As the House and Senate took turns interrogating officials about the New Year’s Day debacle at the country’s finest airport, which affected more than 78,000 passengers, another flawed air traffic system in the Philippines has come to light — one that was never even deployed.
Senators directed their ire at the P511 million Manila Area Control Center (MACC), a previously bought air traffic control system, at a joint committee hearing on January 12.
In the late 2000s, CAAP and the Department of Transportation and Communications (DOTC) acquired MACC from the obscure Czechoslovak company CS-Soft.
In 2011, the Philippine Air Traffic Controllers Association (PATCA) stated in a position paper, “As of now, CS-Soft has yet to show its name in the creation of trustworthy and reliable air traffic management systems.”
However, the MACC was marketed as a transitional system for the CAAP while the outdated Eurocat system was replaced with the “state-of-the-art” Communications, Navigation, and Surveillance Systems for Air Traffic Management (CNS/ATM).
However, former CAAP director general William Hotchkiss II, who managed the agency after the system was bought, stated that MACC was ineffective due to its inadequacies.
It was a waste of money since it was ineffective; it was hazardous to use, he stated during the Thursday, January 12 session of the bipartisan Senate committee.
PATCA further detailed in its position paper how the system’s computers would abruptly restart and how the presented statistics on an aircraft’s position and altitude were “not believable.”

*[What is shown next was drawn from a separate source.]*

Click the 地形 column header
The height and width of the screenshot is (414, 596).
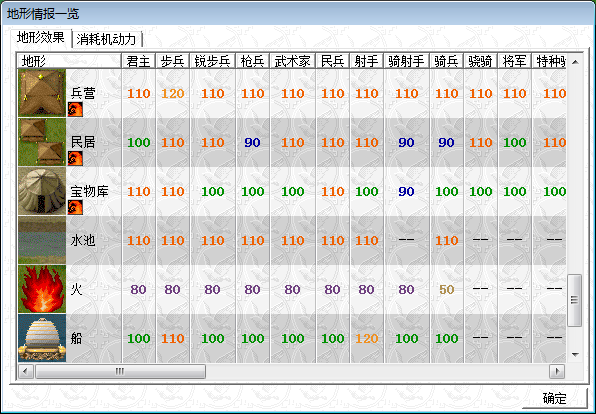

The malfunctioning MACC system also posed a danger to the nation’s air traffic system upgrading plans. In 2011, the Commission on Audit (COA) temporarily prohibited the CNS/ATM project in part due to the DOTC’s recent acquisition of the flawed MACC air traffic system. However, the CNS/ATM project was finally approved when it became apparent that a more effective air traffic management system was required.
The COA identified the MACC system once more, this time in an audit report published on 14 July 2022. The state auditor identified the MACC as a “dormant project” for the Department of Transportation (DOTr). The MACC System Project – Phase 1 and Phase 2 were both more than 99 percent complete, according to the COA, but the DOTr has yet to describe how the system may be utilized by other agencies.

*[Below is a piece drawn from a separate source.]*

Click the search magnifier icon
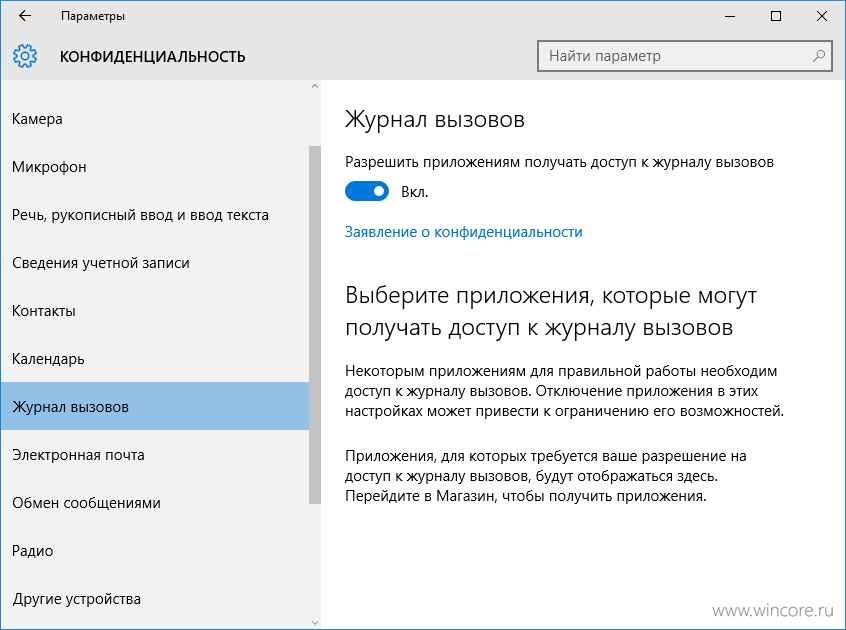pos(818,56)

In its audit report, the COA stated, “Management has not provided an update on the prospective usage of the largely finished Manila Area Control Center Phase I and II to prevent additional government losses owing to technical obsolescence.”
The Department of Transportation had earlier informed the COA that the underused system may be transferred to the Philippine Air Force or Philippine Coast Guard and adapted for specific military usage.
The state auditor stated that management’s actions on proposals, transfers, agreements, and/or communications have not been provided to the Audit Team to date.
The future of the MACC is still uncertain. Former CAAP administrator Hotchkiss stated that he was ignorant of the system’s current condition and operation.
Manuel Tamayo, the current Director General of the CAAP, likewise stated that the MACC was never utilized.
“That MACC system never went online because there were so many flaws and problems (it had a lot of defects and many issues). It was not requested,” he stated.